> Preguntas:
a: Transcribe literalmente el pasaje del fragmento que comienza en "La fotografía que" y termina en "vuelto a nacer.".
b: Responde con datos del fragmento sobre la fotografía del rescate:
(i) ¿En qué puerto estaban ya los niños cuando los fotografiaron?
(ii) ¿Qué edad tendrían los niños como mucho?
(iii) ¿Qué indica el pie de foto sobre el trabajador de Cruz Roja?

----- Fragmento de origen -----

La fotografía que me dejó con la tostada enfriándose en la mano y al borde del puchero fue la de un trabajador de Cruz Roja jugando con tres niños -tendrían tres o cuatro años, como mucho- minutos después de rescatarlos de la ferocidad del Estrecho de Gibraltar, ya en la tierra firme del puerto de Tarifa. Como el bebé que encontró un pecho acogedor en la playa hace unos años, estos niños habían vuelto a nacer.

Esta vez la fotografía no era la de un cadáver metido en una bolsa, ni siquiera la de un joven negro con los ojos entrecerrados y tapado con una de esas mantas doradas específicas para los síntomas de hipotermia. A pesar de la crudeza del momento, la imagen transmitía felicidad, por muy paradójico que pueda resultar. A este hombre no se le ve apenas la cara en la foto y tampoco se les ve claramente a los niños pero seguro que se estaban riendo. El trabajador de la Cruz Roja está tirado en el suelo y tiene sobre él a dos de los pequeños, como si estuviera jugando a peleítas o al tobogán con sus sobrinos. El pie de foto solamente indica que el hombre los distraía pero me parece que su gesto iba muchísimo más allá y hay que agradecérselo a él y a todos los que hacen posible que la solidaridad y la humanidad sigan existiendo.

----- Conjunto de datos -----

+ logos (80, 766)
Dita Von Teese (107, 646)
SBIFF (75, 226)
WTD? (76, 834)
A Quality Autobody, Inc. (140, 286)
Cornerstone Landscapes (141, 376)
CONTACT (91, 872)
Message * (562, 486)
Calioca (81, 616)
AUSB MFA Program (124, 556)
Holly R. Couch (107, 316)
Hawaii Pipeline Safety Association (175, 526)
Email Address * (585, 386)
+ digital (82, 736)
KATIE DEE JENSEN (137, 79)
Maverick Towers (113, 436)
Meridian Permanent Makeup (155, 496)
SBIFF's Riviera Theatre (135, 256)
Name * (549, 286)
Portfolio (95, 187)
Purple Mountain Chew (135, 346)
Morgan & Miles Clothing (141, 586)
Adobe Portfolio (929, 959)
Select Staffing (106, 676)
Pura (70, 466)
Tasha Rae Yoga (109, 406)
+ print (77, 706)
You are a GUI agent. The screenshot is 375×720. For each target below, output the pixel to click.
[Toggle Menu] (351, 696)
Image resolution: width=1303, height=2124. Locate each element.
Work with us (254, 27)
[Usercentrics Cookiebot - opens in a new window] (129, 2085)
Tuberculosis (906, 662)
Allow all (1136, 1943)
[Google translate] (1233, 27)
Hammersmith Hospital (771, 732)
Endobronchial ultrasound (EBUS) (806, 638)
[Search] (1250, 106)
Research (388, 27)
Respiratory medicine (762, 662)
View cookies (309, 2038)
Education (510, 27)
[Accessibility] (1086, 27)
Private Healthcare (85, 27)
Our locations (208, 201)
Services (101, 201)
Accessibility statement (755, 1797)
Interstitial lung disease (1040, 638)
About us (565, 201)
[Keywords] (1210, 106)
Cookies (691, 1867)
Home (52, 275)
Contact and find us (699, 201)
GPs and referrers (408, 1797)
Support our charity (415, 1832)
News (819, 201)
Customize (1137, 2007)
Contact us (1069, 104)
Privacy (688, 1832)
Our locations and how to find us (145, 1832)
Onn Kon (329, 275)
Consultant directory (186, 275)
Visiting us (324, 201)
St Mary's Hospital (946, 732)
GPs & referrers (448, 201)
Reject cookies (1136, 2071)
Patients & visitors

-----

> Respuestas:
a:
La fotografía que me dejó con la tostada enfriándose en la mano y al borde del puchero fue la de un trabajador de Cruz Roja jugando con tres niños -tendrían tres o cuatro años, como mucho- minutos después de rescatarlos de la ferocidad del Estrecho de Gibraltar, ya en la tierra firme del puerto de Tarifa. Como el bebé que encontró un pecho acogedor en la playa hace unos años, estos niños habían vuelto a nacer.

b:
(i) En el puerto de Tarifa.
(ii) Tres o cuatro años.
(iii) Solo que el hombre distraía a los niños.